For backward-compatibility reasons, the numeric arguments -1, 0, 1, and 2 are permitted. They are interpreted as 'stdname', 'calls', 'time', and 'cumulative' respectively. If this old style format (numeric) is used, only one sort key (the numeric key) will be used, and additional arguments will be silently ignored.

reverse_order()

This method for the Stats class reverses the ordering of the basic list within the object. Note that by default ascending vs descending order is properly selected based on the sort key of choice.

print_stats(*restrictions)

This method for the Stats class prints out a report as described in the profile.run() definition.

The order of the printing is based on the last sort_stats() operation done on the object (subject to caveats in add() and strip_dirs()).
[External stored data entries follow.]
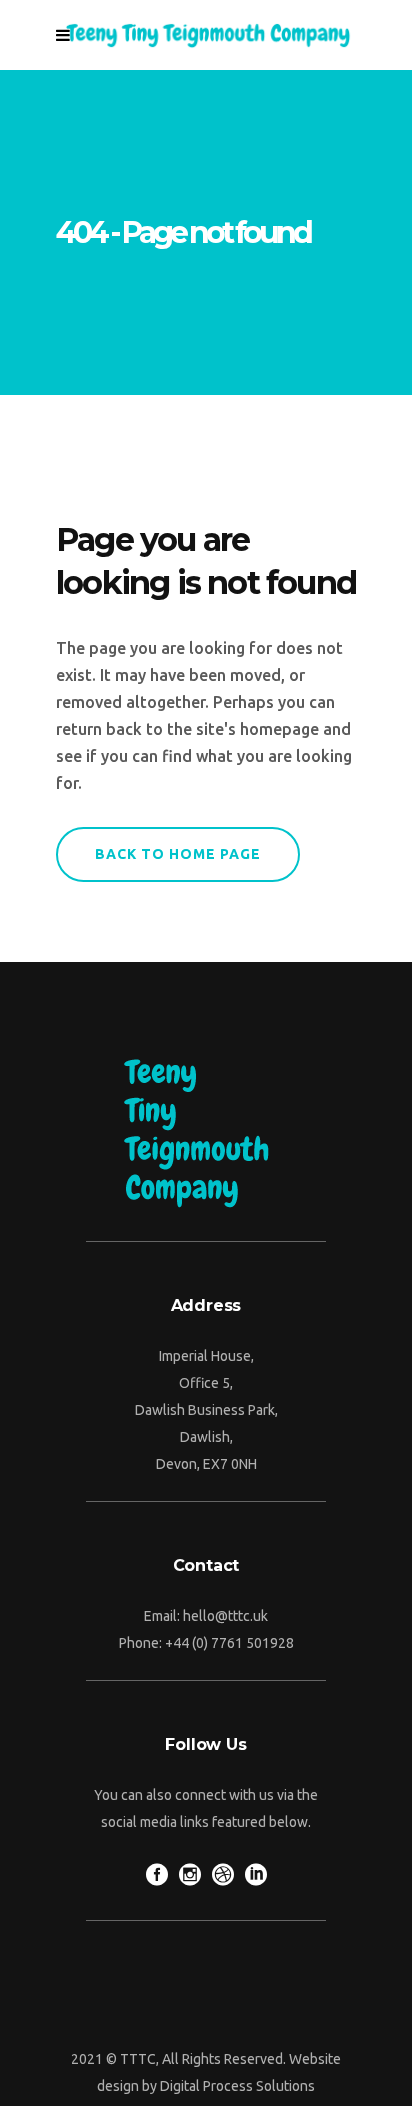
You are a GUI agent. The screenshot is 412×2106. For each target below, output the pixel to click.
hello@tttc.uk (225, 1616)
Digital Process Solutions (237, 2086)
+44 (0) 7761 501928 (229, 1643)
The arguments provided (if any) can be used to limit the list down to the significant entries. Initially, the list is taken to be the complete set of profiled functions. Each restriction is either an integer (to select a count of lines), or a decimal fraction between 0.0 and 1.0 inclusive (to select a percentage of lines), or a string that will interpreted as a regular expression (to pattern match the standard name that is printed). If several restrictions are provided, then they are applied sequentially. For example:

print_stats(.1, 'foo:')

would first limit the printing to first 10% of list, and then only print functions that were part of filename .*foo:. In contrast, the command:

print_stats('foo:', .1)

would limit the list to all functions having file names .*foo:, and then proceed to only print the first 10% of them.

print_callers(*restrictions)

This method for the Stats class prints a list of all functions that called each function in the profiled database. The ordering is identical to that provided by print_stats(), and the definition of the restricting argument is also identical. Each caller is reported on its own line. The format differs slightly depending on the profiler that produced the stats:

  • With profile, a number is shown in parentheses after each caller to show how many times this specific call was made. For convenience, a second non-parenthesized number repeats the cumulative time spent in the function at the right.
  • With cProfile, each caller is preceded by three numbers: the number of times this specific call was made, and the total and cumulative times spent in the current function while it was invoked by this specific caller.